--- The input Enclosed Below ---

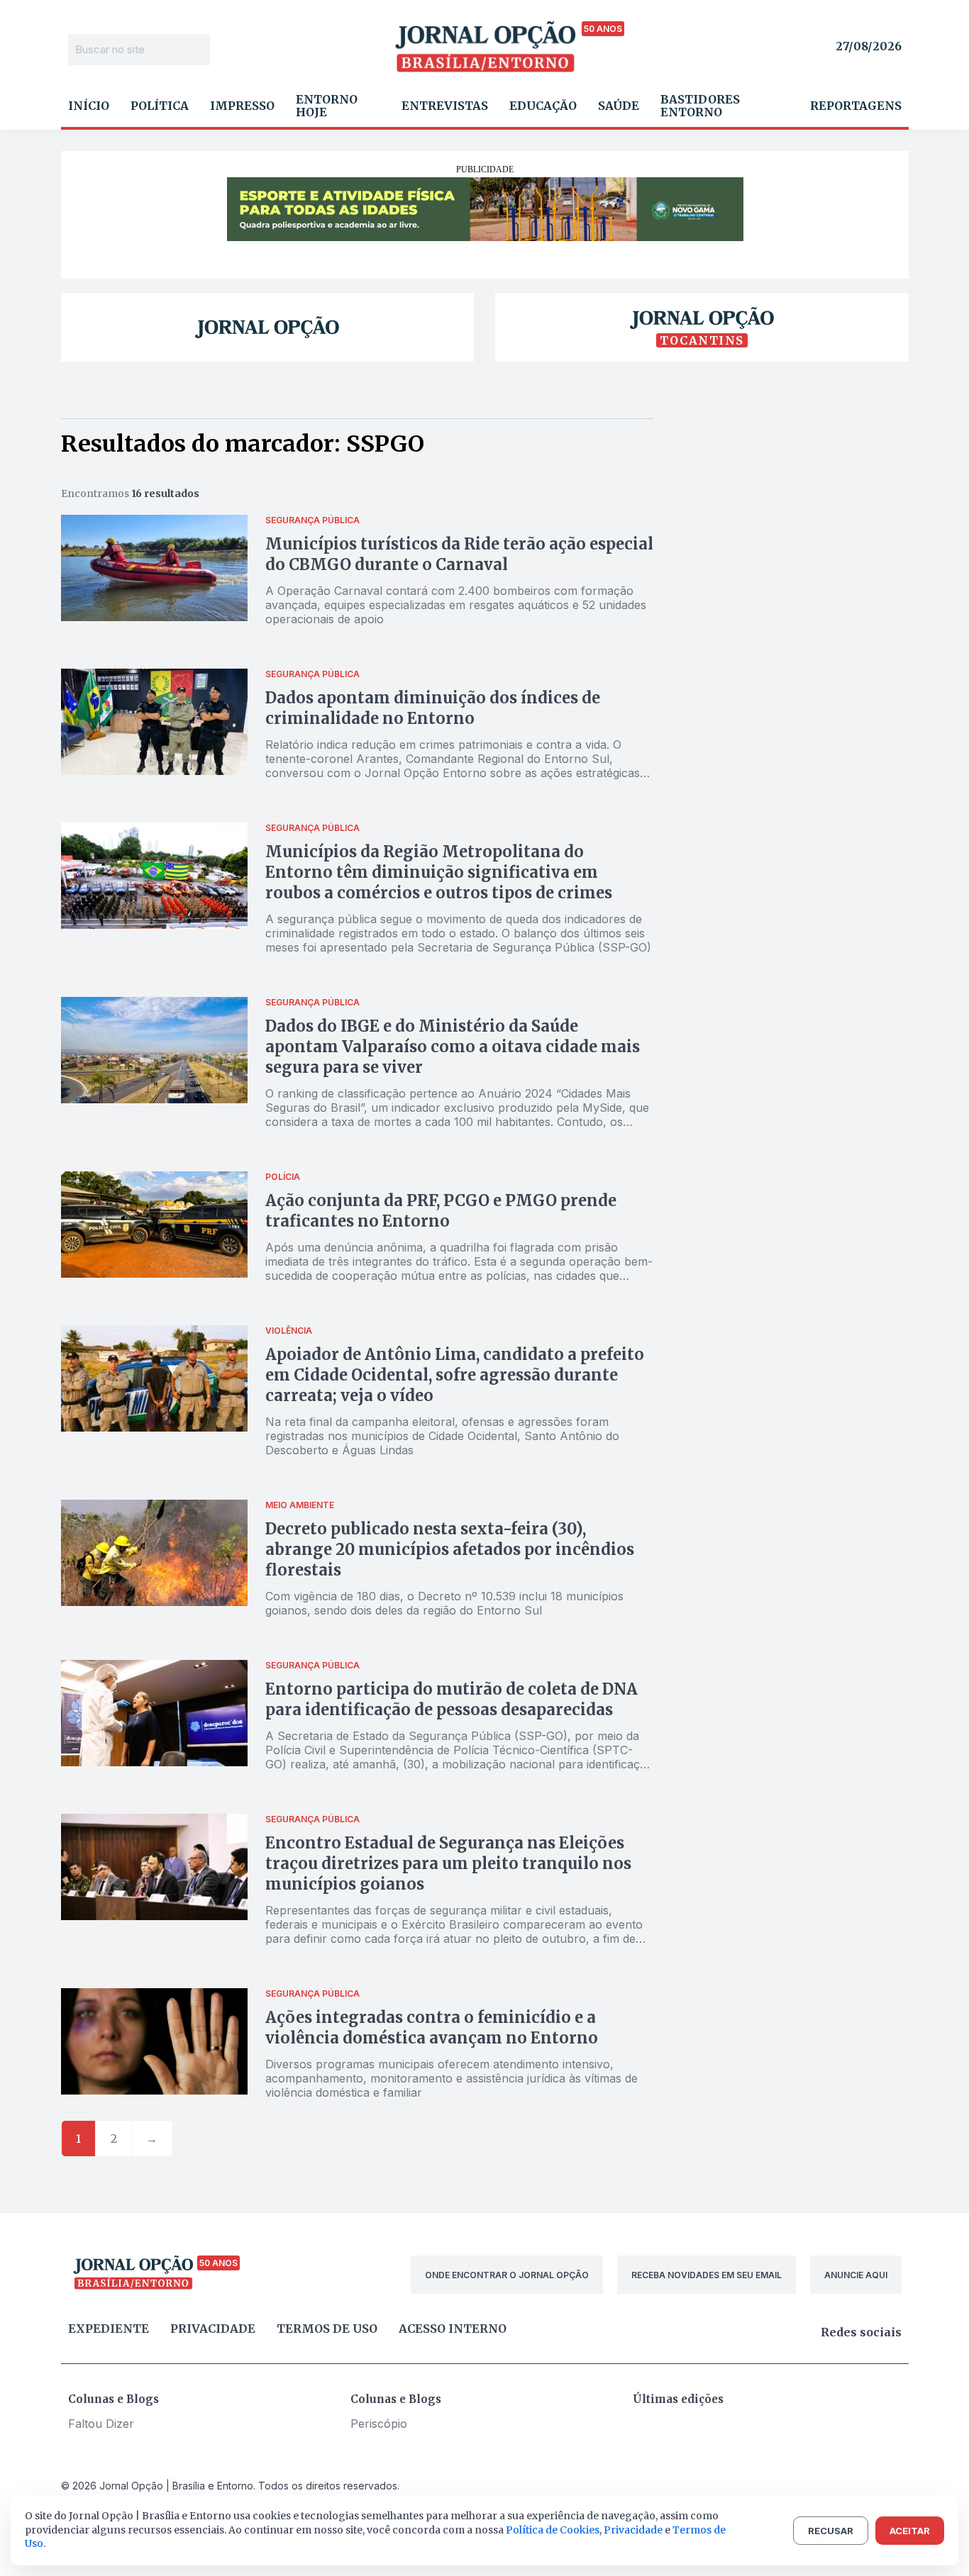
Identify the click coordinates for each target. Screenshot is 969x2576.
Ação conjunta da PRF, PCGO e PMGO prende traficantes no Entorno (440, 1211)
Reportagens (856, 106)
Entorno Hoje (327, 105)
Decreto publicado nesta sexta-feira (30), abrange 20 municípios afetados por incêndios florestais (449, 1549)
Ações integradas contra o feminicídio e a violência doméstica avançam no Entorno (431, 2027)
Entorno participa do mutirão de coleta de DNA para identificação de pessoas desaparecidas (451, 1699)
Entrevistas (445, 106)
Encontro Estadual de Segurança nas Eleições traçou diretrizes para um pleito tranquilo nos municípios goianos (448, 1863)
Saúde (618, 106)
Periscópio (378, 2423)
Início (88, 106)
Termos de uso (327, 2328)
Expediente (108, 2328)
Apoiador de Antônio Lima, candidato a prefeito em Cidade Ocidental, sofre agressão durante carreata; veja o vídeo (454, 1374)
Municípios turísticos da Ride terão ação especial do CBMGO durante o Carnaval (459, 554)
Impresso (242, 106)
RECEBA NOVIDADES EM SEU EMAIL (706, 2275)
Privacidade (212, 2328)
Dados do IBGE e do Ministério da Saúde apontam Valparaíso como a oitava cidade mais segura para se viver (452, 1046)
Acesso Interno (452, 2328)
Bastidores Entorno (700, 105)
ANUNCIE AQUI (855, 2275)
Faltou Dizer (101, 2423)
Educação (543, 106)
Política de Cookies (552, 2530)
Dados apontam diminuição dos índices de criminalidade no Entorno (432, 708)
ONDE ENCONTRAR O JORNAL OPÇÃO (507, 2275)
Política (160, 106)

--- End of Enclosed The input ---

What is expected => Without any of its images, the data above should be returned exactly.

Written answer =>
Identify the click coordinates for each target. Screenshot is 969x2576.
Ação conjunta da PRF, PCGO e PMGO prende traficantes no Entorno (440, 1211)
Reportagens (856, 106)
Entorno Hoje (327, 105)
Decreto publicado nesta sexta-feira (30), abrange 20 municípios afetados por incêndios florestais (449, 1549)
Ações integradas contra o feminicídio e a violência doméstica avançam no Entorno (431, 2027)
Entorno participa do mutirão de coleta de DNA para identificação de pessoas desaparecidas (451, 1699)
Entrevistas (445, 106)
Encontro Estadual de Segurança nas Eleições traçou diretrizes para um pleito tranquilo nos municípios goianos (448, 1863)
Saúde (618, 106)
Periscópio (378, 2423)
Início (88, 106)
Termos de uso (327, 2328)
Expediente (108, 2328)
Apoiador de Antônio Lima, candidato a prefeito em Cidade Ocidental, sofre agressão durante carreata; veja o vídeo (454, 1374)
Municípios turísticos da Ride terão ação especial do CBMGO durante o Carnaval (459, 554)
Impresso (242, 106)
RECEBA NOVIDADES EM SEU EMAIL (706, 2275)
Privacidade (212, 2328)
Dados do IBGE e do Ministério da Saúde apontam Valparaíso como a oitava cidade mais segura para se viver (452, 1046)
Acesso Interno (452, 2328)
Bastidores Entorno (700, 105)
ANUNCIE AQUI (855, 2275)
Faltou Dizer (101, 2423)
Educação (543, 106)
Política de Cookies (552, 2530)
Dados apontam diminuição dos índices de criminalidade no Entorno (432, 708)
ONDE ENCONTRAR O JORNAL OPÇÃO (507, 2275)
Política (160, 106)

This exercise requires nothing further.